I could, in fact, start dressing to look androgynous. Or butch. Or weird. Or whatever I feel like at the moment.

And that’s where I am today. I cut my hair off and dyed it black and purple. I wear a fake leather jacket and prefer men’s clothing, especially trousers, which just have so much more space than the ridiculously tight trousers I wore before. I also happily abandoned the grossly uncomfortable underwire push-ups I had squeezed my diminutive bosom into (telling myself I needed it to get closer to the much-coveted hour-glass figure), in favour of sports bras.

And not just that – I started sitting differently. And standing, and walking. I suddenly became acutely aware of how I, while trying to act like a woman, had constantly been policing my own behaviour, adjusting it to fit the idea of what an attractive female person should be like. Now, I’m finding it amusing to try to emulate male ideals instead, in an attempt to perhaps land somewhere in the middle.

Dressing Outside the Box: My Journey of Self-Expression | alexfelicia.net
Same same but different. The picture on the right was taken in 2012, the one on the left is recent.

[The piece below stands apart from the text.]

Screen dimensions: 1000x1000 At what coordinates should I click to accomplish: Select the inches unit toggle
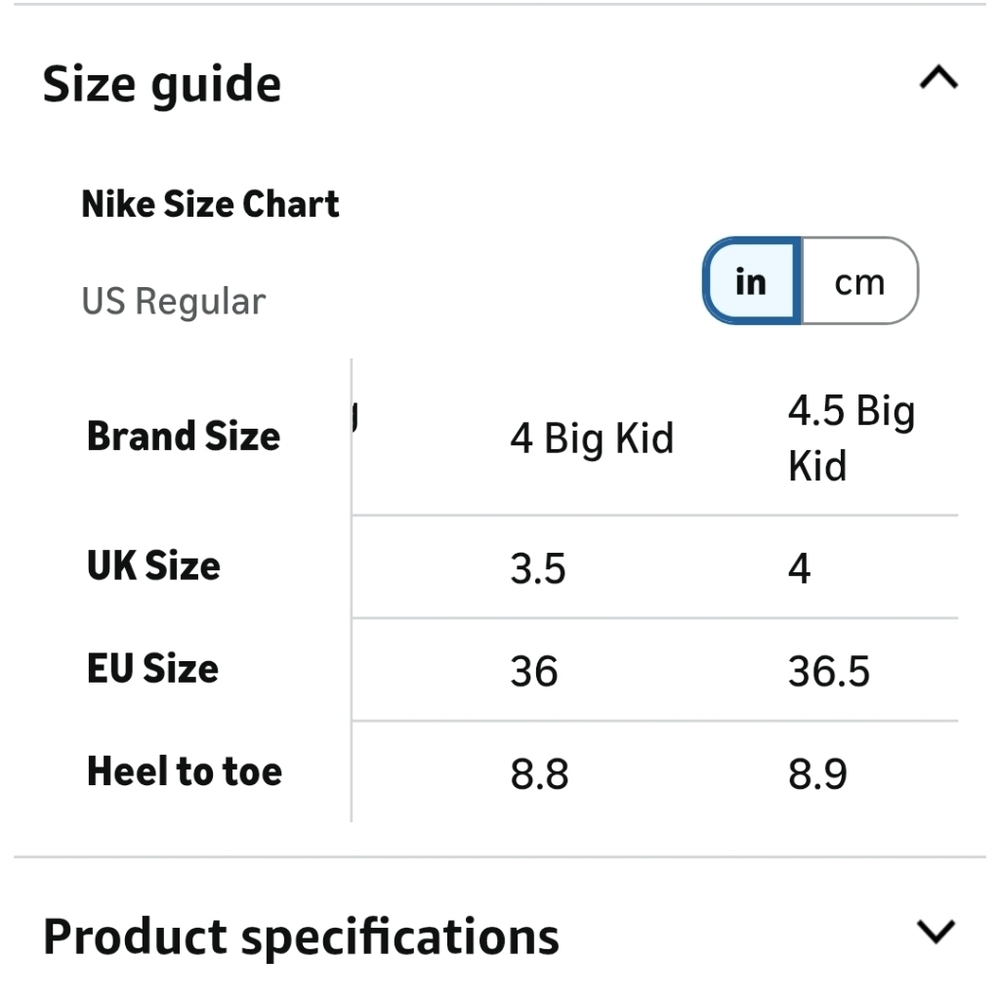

In the end, this journey (which obviously isn’t over yet) has led to all sorts of insights about myself and how I express my personality through my exterior attributes. I’m happy to say I haven’t just become far more relaxed about how I present myself, but also less judgmental of others. In the end, the important thing is to dress and look the way you like and feel comfortable with.

So, if you’re reading this and feeling even the slightest twinge of envy: Just Do It. Go on and buy that piece you’ve been ogling but didn’t think you’d dare wear, or get your trimmer and shave a side-cut. It’s less scary and more liberating than you think, and you can always change your mind.